[SUPPLIED RECORDS Boundary: Start]

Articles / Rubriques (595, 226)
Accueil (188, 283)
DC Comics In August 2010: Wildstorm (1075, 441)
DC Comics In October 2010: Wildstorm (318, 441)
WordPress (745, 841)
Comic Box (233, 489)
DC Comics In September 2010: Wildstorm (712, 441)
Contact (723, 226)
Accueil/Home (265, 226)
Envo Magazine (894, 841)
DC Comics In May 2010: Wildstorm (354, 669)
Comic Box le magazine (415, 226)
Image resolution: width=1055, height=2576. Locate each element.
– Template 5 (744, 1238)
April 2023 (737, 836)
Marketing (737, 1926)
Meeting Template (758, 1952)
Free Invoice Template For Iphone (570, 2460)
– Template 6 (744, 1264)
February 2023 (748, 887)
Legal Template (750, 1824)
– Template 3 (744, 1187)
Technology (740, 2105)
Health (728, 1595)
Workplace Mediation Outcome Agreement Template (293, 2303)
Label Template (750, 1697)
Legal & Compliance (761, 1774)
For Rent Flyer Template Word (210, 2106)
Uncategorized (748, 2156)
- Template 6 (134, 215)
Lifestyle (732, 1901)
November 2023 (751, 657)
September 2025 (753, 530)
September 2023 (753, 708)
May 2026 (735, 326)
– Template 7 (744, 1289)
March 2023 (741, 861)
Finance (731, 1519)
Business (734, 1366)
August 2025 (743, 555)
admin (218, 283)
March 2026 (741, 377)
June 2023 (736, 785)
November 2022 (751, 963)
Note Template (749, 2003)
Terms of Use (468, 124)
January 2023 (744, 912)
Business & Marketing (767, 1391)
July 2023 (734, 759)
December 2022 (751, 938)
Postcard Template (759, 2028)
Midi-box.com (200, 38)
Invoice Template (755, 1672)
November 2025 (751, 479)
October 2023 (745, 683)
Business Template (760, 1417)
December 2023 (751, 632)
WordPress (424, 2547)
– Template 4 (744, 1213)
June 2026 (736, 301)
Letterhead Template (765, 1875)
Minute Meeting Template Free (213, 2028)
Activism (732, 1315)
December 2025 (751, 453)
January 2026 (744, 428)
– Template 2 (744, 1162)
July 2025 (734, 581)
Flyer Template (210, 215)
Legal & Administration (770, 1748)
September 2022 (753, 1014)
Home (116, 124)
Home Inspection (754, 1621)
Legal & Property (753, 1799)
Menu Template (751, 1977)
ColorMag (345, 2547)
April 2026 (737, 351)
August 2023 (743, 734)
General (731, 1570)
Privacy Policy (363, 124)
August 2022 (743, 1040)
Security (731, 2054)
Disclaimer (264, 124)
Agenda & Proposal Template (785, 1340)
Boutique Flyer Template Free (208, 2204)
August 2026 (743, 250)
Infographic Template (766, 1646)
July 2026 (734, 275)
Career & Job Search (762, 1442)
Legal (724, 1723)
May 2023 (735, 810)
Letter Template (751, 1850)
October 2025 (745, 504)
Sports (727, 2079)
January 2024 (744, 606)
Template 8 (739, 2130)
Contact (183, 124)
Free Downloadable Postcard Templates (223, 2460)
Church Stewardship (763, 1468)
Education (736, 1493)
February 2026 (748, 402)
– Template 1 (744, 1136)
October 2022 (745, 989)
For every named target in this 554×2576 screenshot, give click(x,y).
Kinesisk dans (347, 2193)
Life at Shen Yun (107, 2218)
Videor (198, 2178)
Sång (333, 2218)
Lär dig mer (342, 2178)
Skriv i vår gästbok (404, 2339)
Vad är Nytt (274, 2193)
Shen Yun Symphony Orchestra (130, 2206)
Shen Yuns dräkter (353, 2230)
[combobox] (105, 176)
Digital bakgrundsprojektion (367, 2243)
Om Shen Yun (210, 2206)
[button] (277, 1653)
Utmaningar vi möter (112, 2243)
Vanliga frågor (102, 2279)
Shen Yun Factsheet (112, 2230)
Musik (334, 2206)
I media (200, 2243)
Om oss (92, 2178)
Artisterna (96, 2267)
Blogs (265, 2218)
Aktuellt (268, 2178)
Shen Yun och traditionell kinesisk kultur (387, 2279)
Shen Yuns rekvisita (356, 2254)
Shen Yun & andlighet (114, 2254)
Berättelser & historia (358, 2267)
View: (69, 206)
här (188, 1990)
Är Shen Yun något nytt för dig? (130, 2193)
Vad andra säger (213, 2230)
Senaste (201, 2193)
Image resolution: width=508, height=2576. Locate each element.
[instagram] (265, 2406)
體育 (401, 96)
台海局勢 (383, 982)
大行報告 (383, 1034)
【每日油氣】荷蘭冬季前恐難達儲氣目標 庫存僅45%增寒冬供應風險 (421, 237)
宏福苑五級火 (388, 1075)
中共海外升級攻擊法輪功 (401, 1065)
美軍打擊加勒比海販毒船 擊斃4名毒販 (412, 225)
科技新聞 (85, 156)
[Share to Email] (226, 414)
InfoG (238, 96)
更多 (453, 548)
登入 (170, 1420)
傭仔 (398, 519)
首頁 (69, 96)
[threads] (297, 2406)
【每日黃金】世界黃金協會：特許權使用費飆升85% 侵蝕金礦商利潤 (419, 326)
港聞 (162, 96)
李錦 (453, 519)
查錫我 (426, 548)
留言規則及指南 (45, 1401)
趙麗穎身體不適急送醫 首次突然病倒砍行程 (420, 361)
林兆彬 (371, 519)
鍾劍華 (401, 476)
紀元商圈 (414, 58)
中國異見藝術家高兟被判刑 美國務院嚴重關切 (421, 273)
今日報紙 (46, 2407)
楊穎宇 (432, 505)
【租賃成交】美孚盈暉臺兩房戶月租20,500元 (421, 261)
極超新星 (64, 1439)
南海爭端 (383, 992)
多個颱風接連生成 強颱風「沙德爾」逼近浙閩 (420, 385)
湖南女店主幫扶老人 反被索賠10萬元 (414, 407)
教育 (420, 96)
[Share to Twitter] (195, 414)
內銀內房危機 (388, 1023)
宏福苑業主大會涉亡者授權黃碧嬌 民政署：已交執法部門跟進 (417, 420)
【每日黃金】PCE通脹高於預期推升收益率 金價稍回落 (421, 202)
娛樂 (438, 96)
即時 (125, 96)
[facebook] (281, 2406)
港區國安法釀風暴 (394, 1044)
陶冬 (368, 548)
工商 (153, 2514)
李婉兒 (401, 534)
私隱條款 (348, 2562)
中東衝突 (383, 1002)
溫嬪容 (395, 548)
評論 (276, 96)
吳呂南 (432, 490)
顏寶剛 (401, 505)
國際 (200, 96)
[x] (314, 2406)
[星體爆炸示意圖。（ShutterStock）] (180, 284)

[SUPPLIED RECORDS Boundary: End]

REQUIRED ACTION –
List all lines from the entries that include the word "January".

YOUR SOLUTION –
January 2023 (744, 912)
January 2026 (744, 428)
January 2024 (744, 606)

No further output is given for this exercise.